EXERCISE DIRECTIONS: Every record, from first to last, should be retyped word for word.

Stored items
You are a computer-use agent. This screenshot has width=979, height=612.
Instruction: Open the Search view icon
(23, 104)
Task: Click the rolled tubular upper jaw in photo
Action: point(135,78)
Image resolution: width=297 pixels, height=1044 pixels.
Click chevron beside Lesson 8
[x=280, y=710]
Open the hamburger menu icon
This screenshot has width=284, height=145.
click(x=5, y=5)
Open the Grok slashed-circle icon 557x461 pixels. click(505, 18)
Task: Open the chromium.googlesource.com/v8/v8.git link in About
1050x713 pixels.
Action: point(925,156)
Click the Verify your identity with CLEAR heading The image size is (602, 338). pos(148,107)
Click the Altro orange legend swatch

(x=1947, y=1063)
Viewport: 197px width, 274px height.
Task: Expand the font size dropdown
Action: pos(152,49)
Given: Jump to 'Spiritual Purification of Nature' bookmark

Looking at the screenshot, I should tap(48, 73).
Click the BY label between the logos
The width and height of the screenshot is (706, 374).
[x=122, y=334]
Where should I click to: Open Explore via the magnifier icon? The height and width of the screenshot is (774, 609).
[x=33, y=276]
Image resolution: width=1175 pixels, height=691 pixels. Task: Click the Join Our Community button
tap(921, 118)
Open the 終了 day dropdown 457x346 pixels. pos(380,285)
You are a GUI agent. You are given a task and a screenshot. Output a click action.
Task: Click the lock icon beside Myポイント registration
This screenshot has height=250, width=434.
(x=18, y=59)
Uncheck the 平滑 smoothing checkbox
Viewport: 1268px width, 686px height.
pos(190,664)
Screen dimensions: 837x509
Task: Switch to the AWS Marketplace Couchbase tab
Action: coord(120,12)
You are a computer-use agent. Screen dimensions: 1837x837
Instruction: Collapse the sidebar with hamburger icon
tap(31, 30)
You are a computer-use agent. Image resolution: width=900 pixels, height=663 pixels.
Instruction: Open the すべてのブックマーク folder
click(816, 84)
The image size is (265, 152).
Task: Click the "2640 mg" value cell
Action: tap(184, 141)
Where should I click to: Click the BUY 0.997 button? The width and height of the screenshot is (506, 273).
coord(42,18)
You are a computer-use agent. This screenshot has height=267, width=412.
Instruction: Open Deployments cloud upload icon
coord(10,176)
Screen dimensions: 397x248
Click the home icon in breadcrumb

RESPONSE BELOW:
You are a computer-use agent. This screenshot has width=979, height=612.
Instruction: Open the Search view icon
(23, 104)
Task: Click the rolled tubular upper jaw in photo
Action: point(135,78)
Image resolution: width=297 pixels, height=1044 pixels.
Click chevron beside Lesson 8
[x=280, y=710]
Open the hamburger menu icon
This screenshot has width=284, height=145.
click(x=5, y=5)
Open the Grok slashed-circle icon 557x461 pixels. click(505, 18)
Task: Open the chromium.googlesource.com/v8/v8.git link in About
1050x713 pixels.
Action: point(925,156)
Click the Verify your identity with CLEAR heading The image size is (602, 338). pos(148,107)
Click the Altro orange legend swatch

(x=1947, y=1063)
Viewport: 197px width, 274px height.
Task: Expand the font size dropdown
Action: pos(152,49)
Given: Jump to 'Spiritual Purification of Nature' bookmark

Looking at the screenshot, I should tap(48, 73).
Click the BY label between the logos
The width and height of the screenshot is (706, 374).
[x=122, y=334]
Where should I click to: Open Explore via the magnifier icon? The height and width of the screenshot is (774, 609).
[x=33, y=276]
Image resolution: width=1175 pixels, height=691 pixels. Task: Click the Join Our Community button
tap(921, 118)
Open the 終了 day dropdown 457x346 pixels. pos(380,285)
You are a GUI agent. You are given a task and a screenshot. Output a click action.
Task: Click the lock icon beside Myポイント registration
This screenshot has height=250, width=434.
(x=18, y=59)
Uncheck the 平滑 smoothing checkbox
Viewport: 1268px width, 686px height.
pos(190,664)
Screen dimensions: 837x509
Task: Switch to the AWS Marketplace Couchbase tab
Action: coord(120,12)
You are a computer-use agent. Screen dimensions: 1837x837
Instruction: Collapse the sidebar with hamburger icon
tap(31, 30)
You are a computer-use agent. Image resolution: width=900 pixels, height=663 pixels.
Instruction: Open the すべてのブックマーク folder
click(816, 84)
The image size is (265, 152).
Task: Click the "2640 mg" value cell
Action: tap(184, 141)
Where should I click to: Click the BUY 0.997 button? The width and height of the screenshot is (506, 273).
coord(42,18)
You are a computer-use agent. This screenshot has height=267, width=412.
Instruction: Open Deployments cloud upload icon
coord(10,176)
Screen dimensions: 397x248
Click the home icon in breadcrumb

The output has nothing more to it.